Start of TASK MATERIAL

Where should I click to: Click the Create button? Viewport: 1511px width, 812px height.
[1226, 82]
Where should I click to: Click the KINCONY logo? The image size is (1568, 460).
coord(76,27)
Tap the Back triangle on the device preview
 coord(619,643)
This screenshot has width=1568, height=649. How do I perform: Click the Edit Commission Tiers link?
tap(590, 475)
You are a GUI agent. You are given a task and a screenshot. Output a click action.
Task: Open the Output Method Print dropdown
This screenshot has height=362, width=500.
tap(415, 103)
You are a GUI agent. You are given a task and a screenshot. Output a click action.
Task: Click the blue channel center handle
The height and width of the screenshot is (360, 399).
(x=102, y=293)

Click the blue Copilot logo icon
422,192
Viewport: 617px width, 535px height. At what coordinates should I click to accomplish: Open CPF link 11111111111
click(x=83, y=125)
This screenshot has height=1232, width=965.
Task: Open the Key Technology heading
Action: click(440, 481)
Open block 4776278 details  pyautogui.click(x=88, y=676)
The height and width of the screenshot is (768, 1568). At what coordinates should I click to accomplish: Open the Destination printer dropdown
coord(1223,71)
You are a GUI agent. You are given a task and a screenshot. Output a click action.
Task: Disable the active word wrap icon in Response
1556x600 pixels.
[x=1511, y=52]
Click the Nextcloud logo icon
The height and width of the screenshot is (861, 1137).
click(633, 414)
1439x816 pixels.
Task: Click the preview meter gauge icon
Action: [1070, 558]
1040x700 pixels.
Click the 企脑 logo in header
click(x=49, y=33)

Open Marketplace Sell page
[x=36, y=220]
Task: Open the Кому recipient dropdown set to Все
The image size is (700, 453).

End of TASK MATERIAL

▸ WORK ORDER
Would you copy out exactly the lines above that start at the one containing "Viewport: 617px width, 535px" and end at the one containing "Click the Nextcloud logo icon", inclusive?

▸ EXPECTED ANSWER
Viewport: 617px width, 535px height. At what coordinates should I click to accomplish: Open CPF link 11111111111
click(x=83, y=125)
This screenshot has height=1232, width=965.
Task: Open the Key Technology heading
Action: click(440, 481)
Open block 4776278 details  pyautogui.click(x=88, y=676)
The height and width of the screenshot is (768, 1568). At what coordinates should I click to accomplish: Open the Destination printer dropdown
coord(1223,71)
You are a GUI agent. You are given a task and a screenshot. Output a click action.
Task: Disable the active word wrap icon in Response
1556x600 pixels.
[x=1511, y=52]
Click the Nextcloud logo icon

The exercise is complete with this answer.